Hogwood’s career, which spanned five decades, was defined by his groundbreaking quest for authenticity in the performance of early music, a movement that became known as “Historically Informed Performance” or “HIP.”
In 1967 Hogwood co-founded the Early Music Consort, which focused on medieval and Renaissance music. His attention soon shifted towards music of the 17th and 18th centuries, perhaps because there is more reliable historical evidence of performance styles. In 1973 he founded the Academy of Ancient Music, which he conducted until 2008 and remained director emeritus.
Hogwood made over 200 recordings, featuring 17th and 18th century instruments using gut strings tuned, Baroque-style, to a lower pitch than that of 20th century orchestras, so that to a modern ear they sounded as if transposed to a lower key. This musical style, buoyant and clear, with minimal vibrato, was embraced as an antidote for the heavy Romantic performance practices of the 19th century. To listeners in the early 1970s and ’80s, the sound was fresh, and even shocking. But like all successful revolutionary movements, HIP is not without controversy and dissent.
In his 1984 article in Early Music, the controversy is palpable. In an article titled “The Movement Puts a Stronger Premium on Novelty than on Accuracy, and Fosters Misrepresentation“, musicologist Nicholas Temperley argues against a doctrinaire approach to early music, maintaining that great music never belongs exclusively to the era of its composer. The zealous pursuit of “authentic style,” he maintains, is itself a fad, and many of its ingrained practices, while “refreshing,” are not clearly supported by historical fact: “The Harnoncourt-Hogwood attack-and-decay characteristic, for instance, which for many is the essence of ‘historical awareness,’ is not founded on historical evidence; nor is the current belief that Baroque performers used vibrato only as an ornament.”
“Some elements in our ‘Baroque’ style are definitely contrary to the practice of the period,” Temperley writes. “The most glaring is the use of countertenors to sing castrato parts.
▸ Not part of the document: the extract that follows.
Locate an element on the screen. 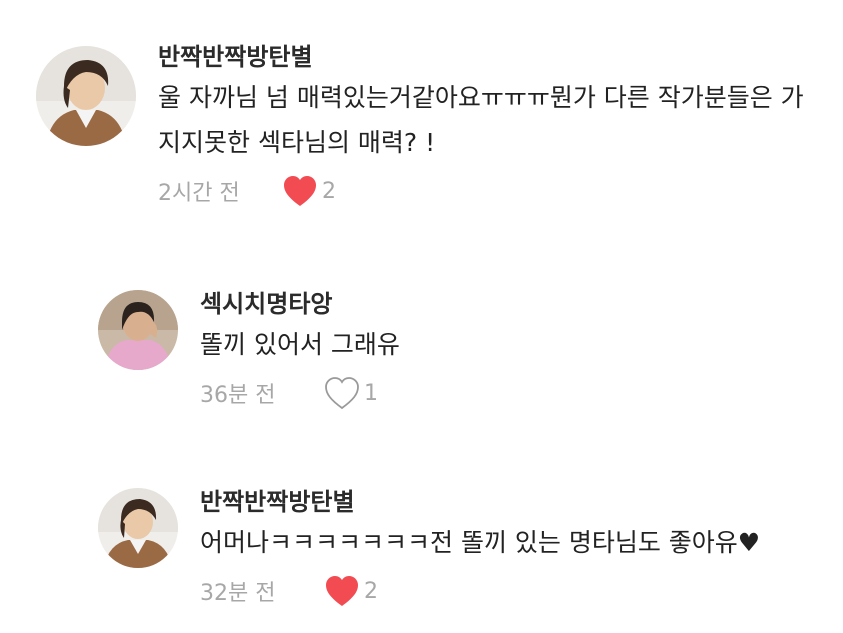 Image resolution: width=843 pixels, height=633 pixels. comment-meta: 36분 전 1 is located at coordinates (520, 393).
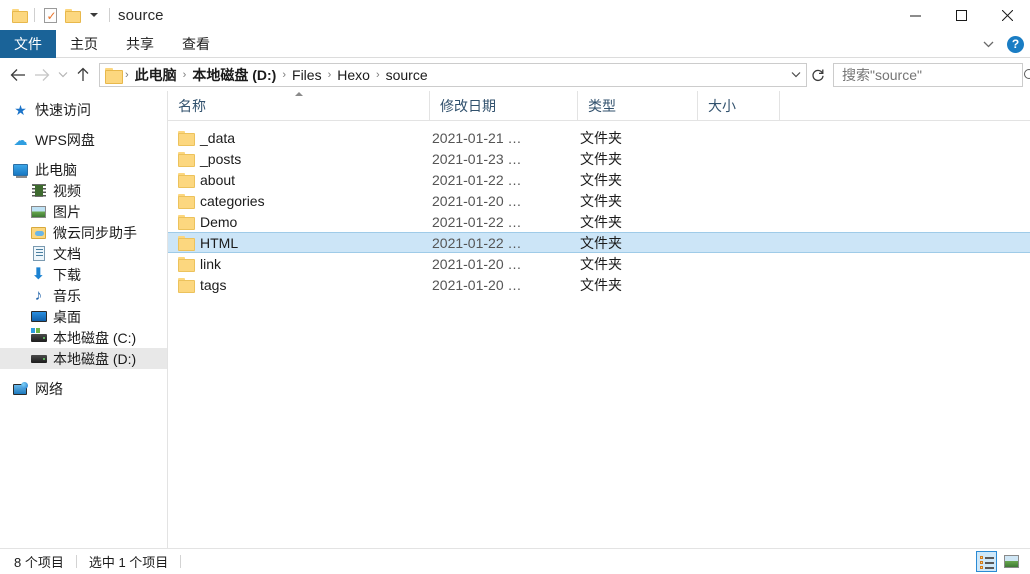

Handel always used a woman if there was no adequate castrato…” Temperley suggests that modern audiences prefer countertenors to female sopranos in these roles, even though the effect is inauthentic, because “we like the sound, regardless of history; or because the sound increases our distance from the familiar—more specifically, from late Romantic music, which is the ultimate, unmentioned enemy of the whole [HIP] movement.”
In 2006, almost two decades after Temperley cautioned against the dangers of the early music movement, violinist/musicologist Eitan Ornoy published a comparative study of early music performances, “Between Theory and Practice,” in which he examined performance practices of a diverse group of renowned 21st century early music practitioners, analyzing recordings for pitch, intonation, and temperament, tempo, rhythmic interpretation, and ornamentation. The results of the study, he writes, “point to the existence of predominating conventional practices, which might very well indicate the existence of a canonical, authoritative performances influencing others…. These results confirm statements made by some prominent early music activists, point-ing to the emergence of canonical authorities which might dictate fixed prototypes of interpretations.”
“Sadly,” Ornoy writes, “it seems that while important ‘historically informed’ performers presented new, revolutionary interpretations, they were soon to be taken as canonical authorities among their own followers.”
As for Christopher Hogwood, his opinion was firm. In an oft-quoted 2011 interview with Baroque oboist Luke Conklin of the the Juilliard Journal, he quipped: “You can play things stylishly on the wrong instruments or unstylishly on the right instruments; I hope we’ll get it stylish on the right instruments. It’s just clearing the way so that people hear them as the composer intended, and if he wasn’t a complete idiot, the way he intended is presumably the correct way for them.”